In the election of 2003, self-help guru Emile Ratelband was put forward by the party board as their candidate for the lead candidate position. Teeven, who had gained some recognition as MP, withdrew his candidacy for the position when a motion of no confidence was not supported by the party's congress. During a tumultuous congress, the 22-year-old Haitske van der Linde, the daughter of TV personality Wibo van der Linde and candidate of the party's youth movement J@L, was elected lead candidate. She was unable to hold on to the two seats the party held, and the party left parliament.
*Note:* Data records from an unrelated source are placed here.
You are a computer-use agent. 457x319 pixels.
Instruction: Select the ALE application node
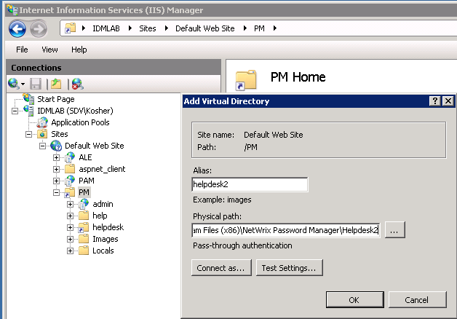85,157
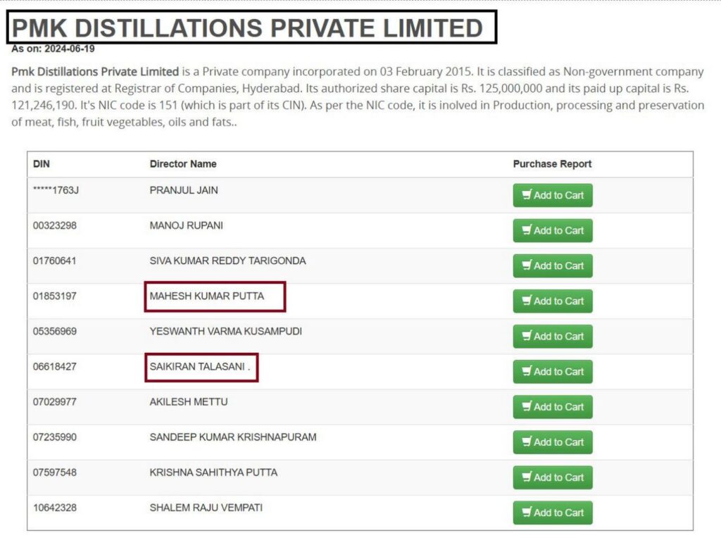The height and width of the screenshot is (538, 721).
Task: Add Manoj Rupani report to cart
Action: point(553,231)
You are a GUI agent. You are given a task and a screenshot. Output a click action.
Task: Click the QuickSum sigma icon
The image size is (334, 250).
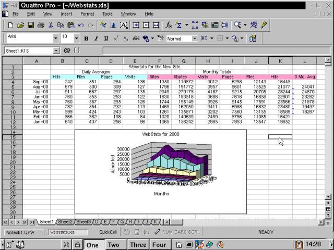180,24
Ratelband, who had formed his own list, was still less successful in the polls. The party tried to dissolve itself, but there were not enough members present at the congress to do that, and the party left the public spotlight. In 2006, the party announced that it would disband itself: it owed a large debt to the Ministry of the Interior, who had lent them money for the 2003 election, and only a handful of paying members were left.

==Name==
The term "Leefbaar" was turned into a political brand by the Leefbaar Utrecht and Hilversum parties; the founders tried to reproduce this success by taking over the name.

==Ideology and issues==
The party was a populist party, oriented towards democratising society and solving several difficult political issues pragmatically. The party saw itself as a movement against the 'old parties' and especially those cooperating in the second Kok cabinet and sought not to characterize itself on the traditional left-right political spectrum. The core principles of the party included direct democracy, reliable government, downsizing state bureaucracy and law & order policies.
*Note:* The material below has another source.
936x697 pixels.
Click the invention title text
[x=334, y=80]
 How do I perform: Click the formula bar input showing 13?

They had a ten-point plan which included:
- implementing referendums
- combatting bureaucracy
- strengthening the citizen's say over their own life.
- a just asylum seeker policy

==Representation==
===House of Representatives===

| Election | Lead candidate | List | Votes | % | Seats | +/– | Government | Ref. |
|---|---|---|---|---|---|---|---|---|
| 2002 | Fred Teeven | List | 153,055 | 1.6 | 2 / 150 |  | in opposition |  |
| 2003 | Haitske van der Linde | List | 38,894 | 0.4 | 0 / 150 | −2 | extra-parliamentary |  |

The party were unable to ever obtain any European Parliament or Senate seats. Their support came mostly from independent voters, who no longer felt connected to a particular party.

===Municipal and Provincial Government===
The municipal and local Leefbaar parties were not an official part of the party. Some of these parties, most notably Livable Rotterdam were however founded around the same time hoping to gain from the same momentum. Many of these parties are represented in provincial and municipal councils and cooperated in several municipal executives. They were highly successful in the 2002 municipal elections, but lost much of their support in the 2006 municipal elections.

==Organisation==

===Organisational structure===
The highest organ of LN was the Congress in which every member could participate. It convened once every year. It appointed the party board and decided the order of the House of Representatives, Senate and European Parliament candidate lists and had the final say over the party program.

===Linked organisations===
The party's youth organisation was called Jong@Leefbaar.nl (Young@Livable.nl; J@L). The party published De Leefbaar Koerier (Livable Courier). The scientific institute of the party was called Foundation Scientific Bureau Livable Netherlands, which published De Fundering (The Foundation).

==International comparison==
Internationally, Leefbaar Nederland may be compared to Forza Italia, a populist party centered on a prominent media personality.